The Bridge hosts Stanley Ann
Stanley Ann Dunham, Barack Obama’s mother, wasn’t just a white woman from Kansas who fell in love with a Kenyan student, nor just an anthropologist who became an American president’s mother. She wasn’t merely an idealistic young woman who became pregnant at seventeen, married at eighteen, divorced and remarried at twenty-two, though she was all those things. As revealed in Mike Kindle’s play Stanley Ann, being staged at The Bridge PAI in Charlottesville on Friday and Saturday at 8 p.m., the woman who Barack Obama credits as instilling the ideals of his career in public life, Stanley Ann Dunham led from her childhood to her death a brave and unexpected life.
Stanley Ann is a new play that tells the story of a woman who marries two foreigners of different races when that was still illegal in many states. She becomes the wife of corrupt civil servant in Indonesia raising two children during a brutal dictatorship. She later earns a Ph.D. in anthropology and works to empower women in Indonesia and all over the world as one of the developers of microfinance.
Directed by Boomie Pedersen of the Hamner Theater, performed by Kate Adamson at The Bridge PAI, and produced by Jennifer Jones of Big Blue Door, Stanley Ann is 70-minute one-woman show that moves rapidly through time and space from Hawaii to Seattle to Indonesia to New York.

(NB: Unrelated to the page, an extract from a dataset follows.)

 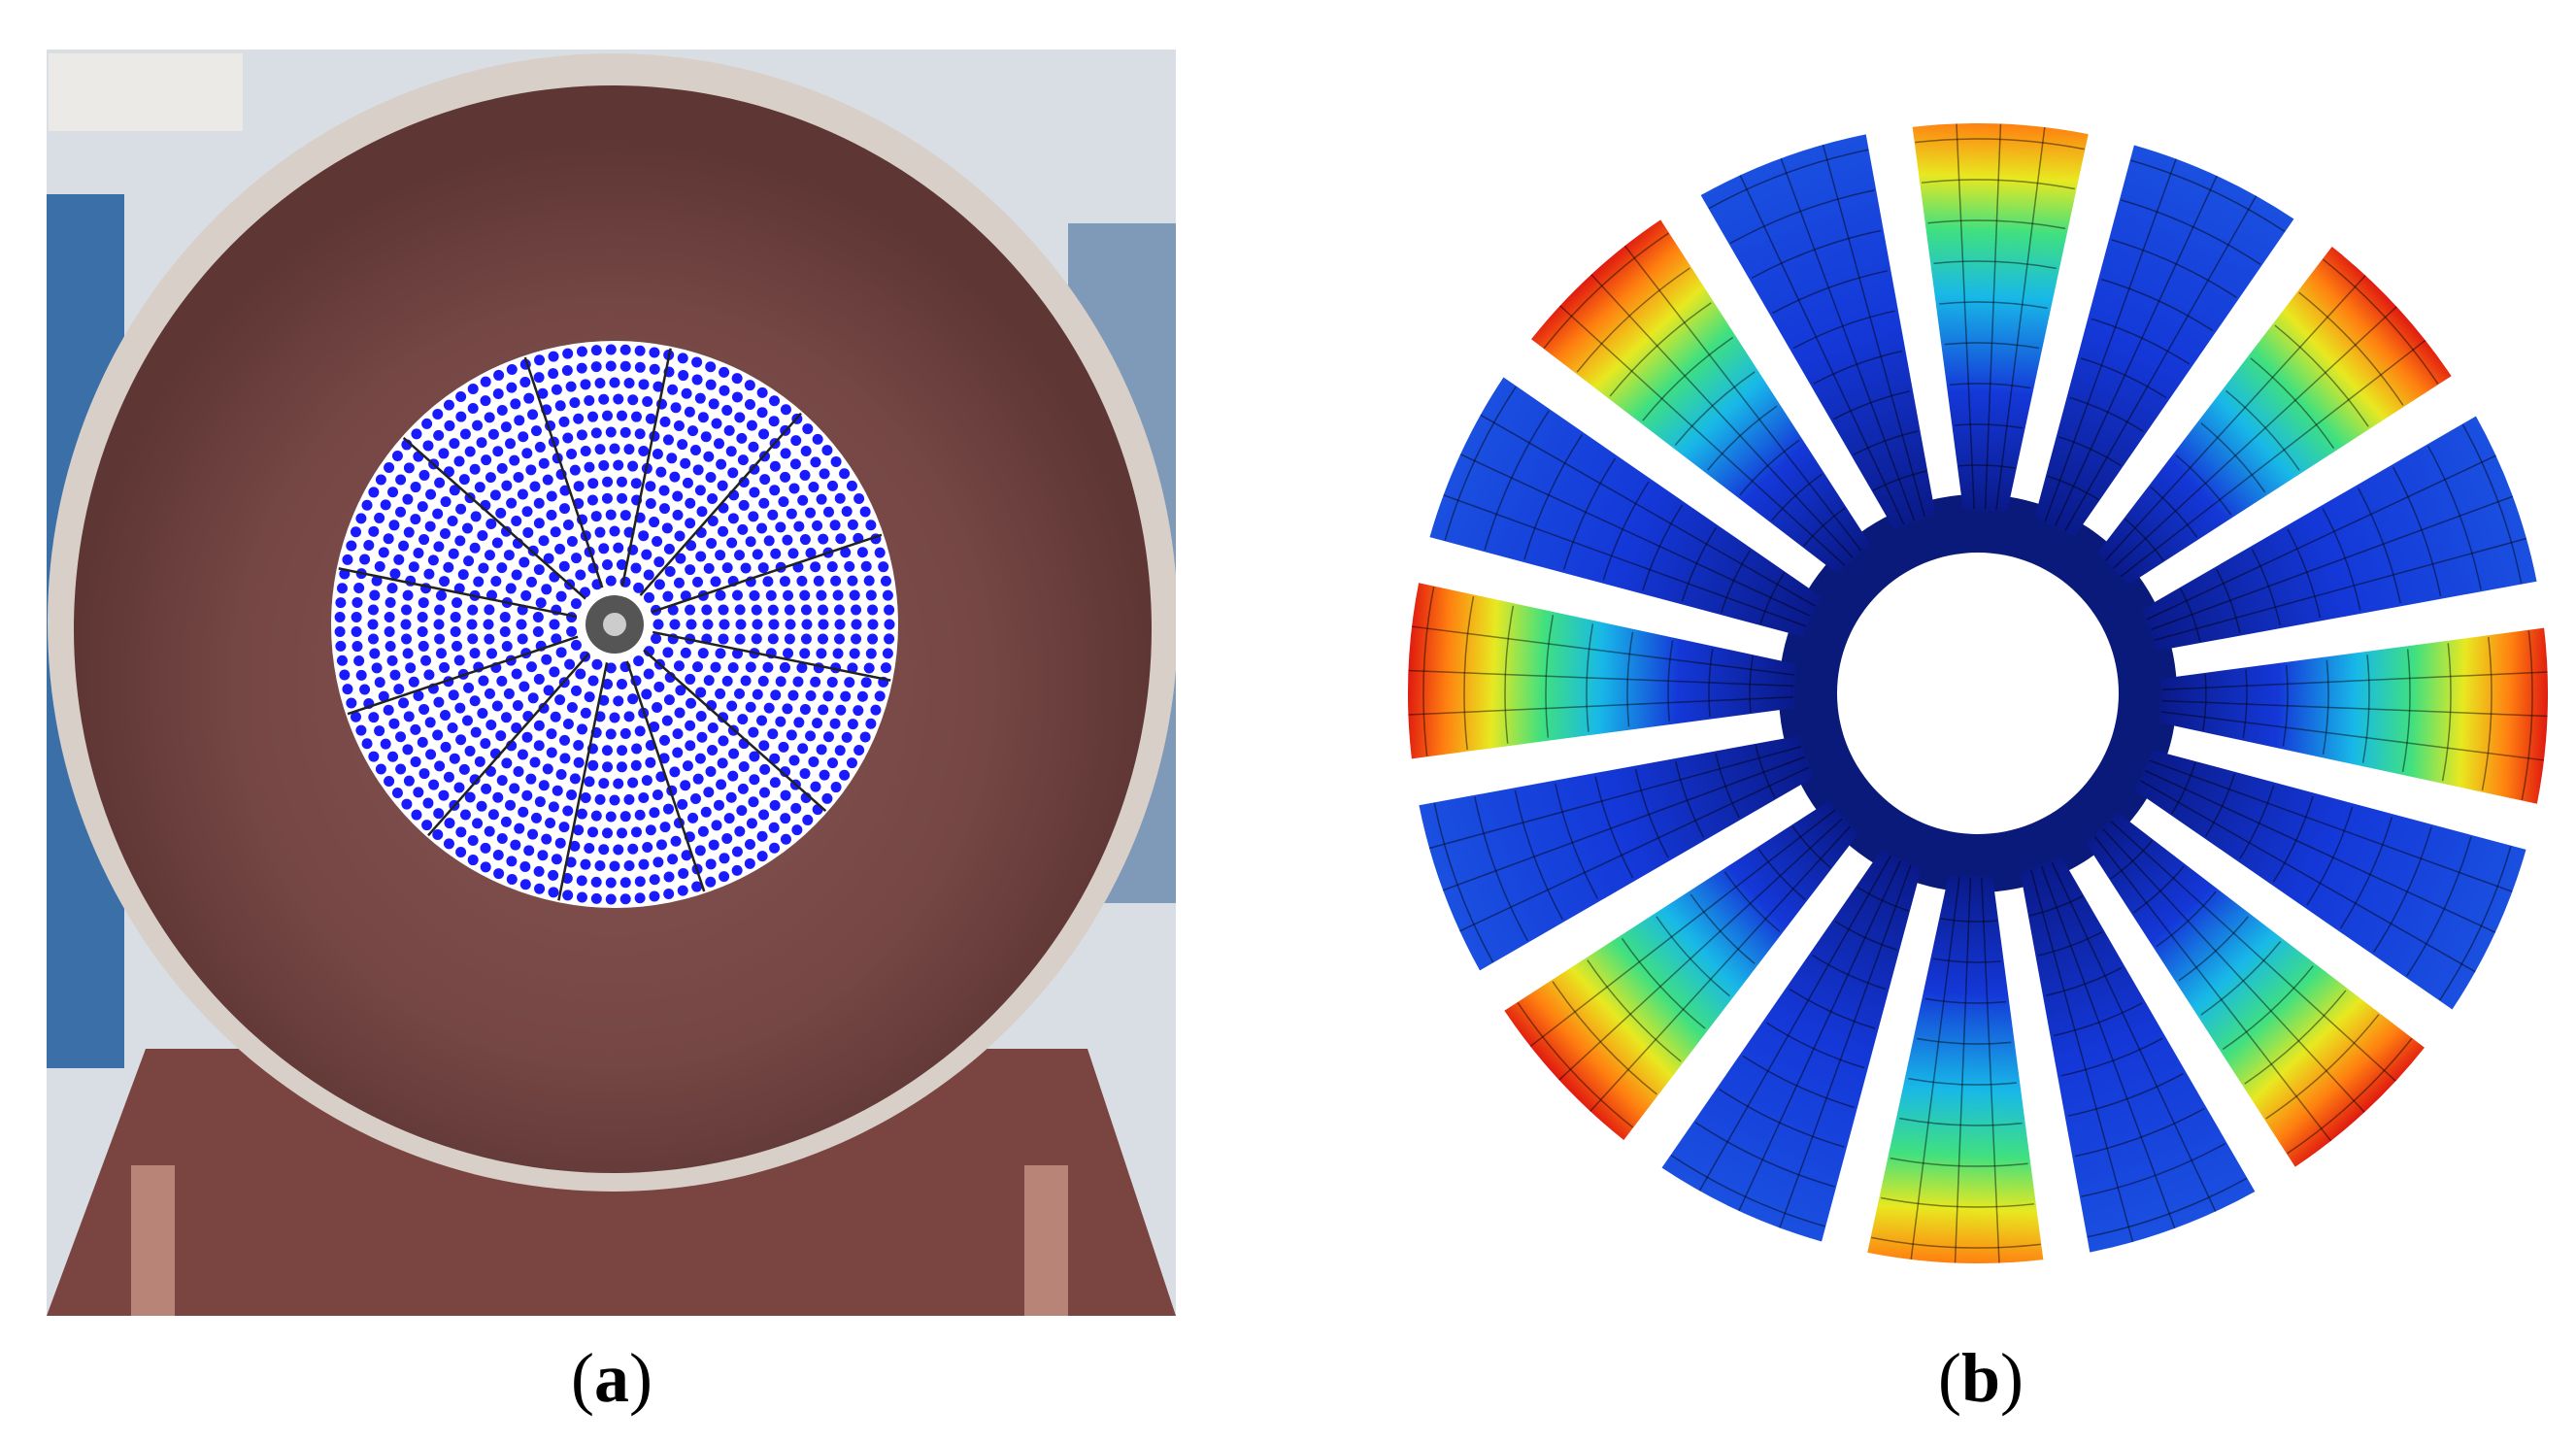 I want to click on disk-seam, so click(x=564, y=472).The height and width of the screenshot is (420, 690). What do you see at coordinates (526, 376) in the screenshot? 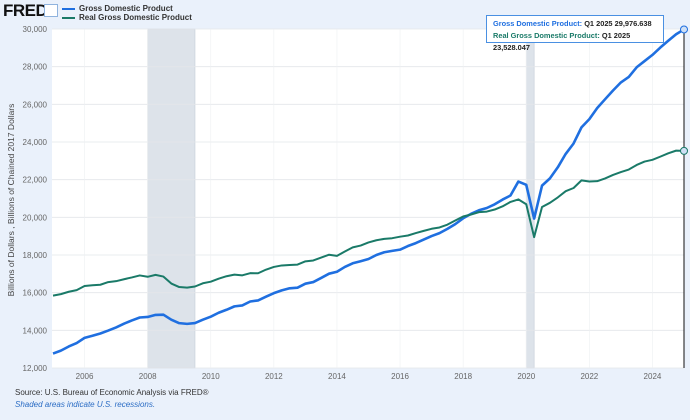
I see `x-tick-label: 2020` at bounding box center [526, 376].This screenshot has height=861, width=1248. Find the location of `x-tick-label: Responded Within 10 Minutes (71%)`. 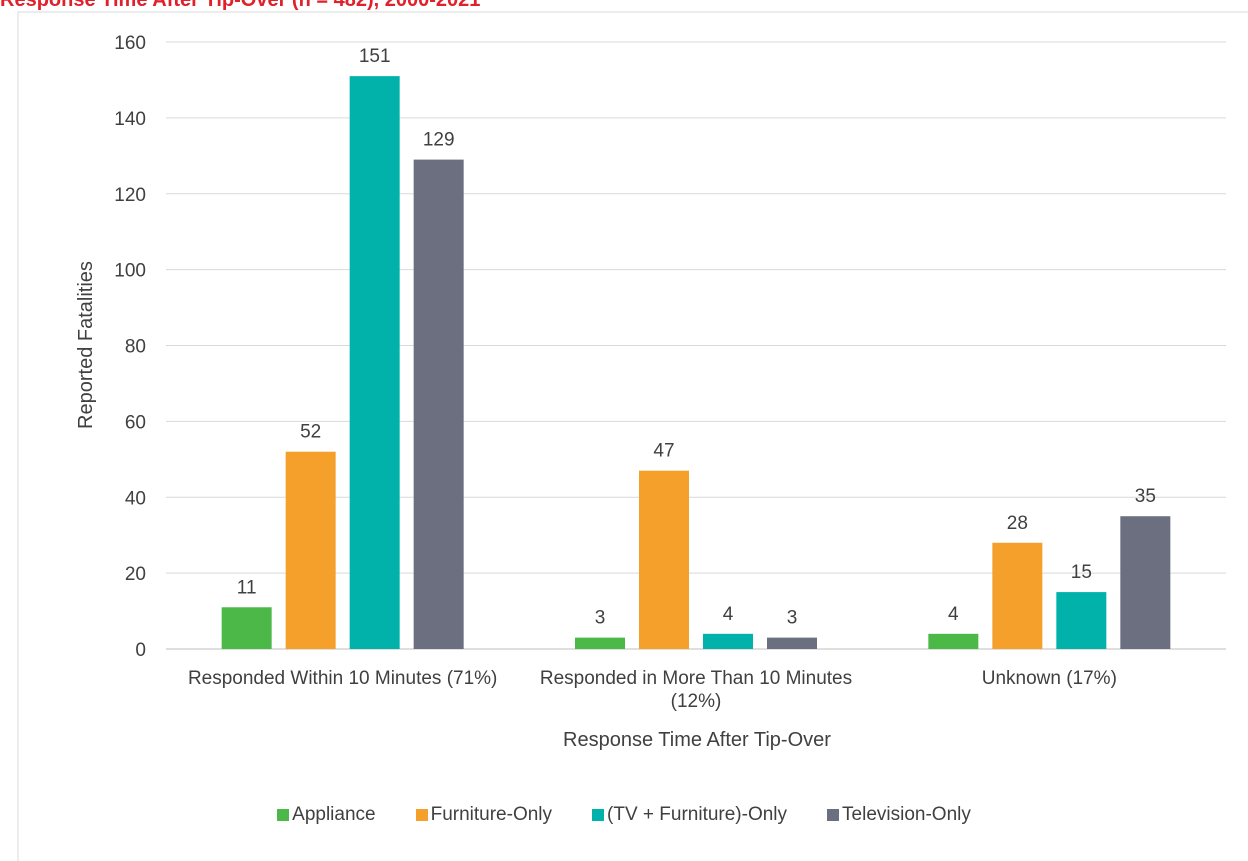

The original script by former Charlottesville resident Mike Kindle draws from Obama’s autobiographical Dreams of My Father and other sources, to take an unsparing view both of the developing world and our own, and shows how hope and hard work play out in one woman’s incredible journey.
Whether you like Obama as president or not, this play will make you think, feel, and wonder. (Unless you think Obama was born in Kenya in which case this play’s probably not for you.)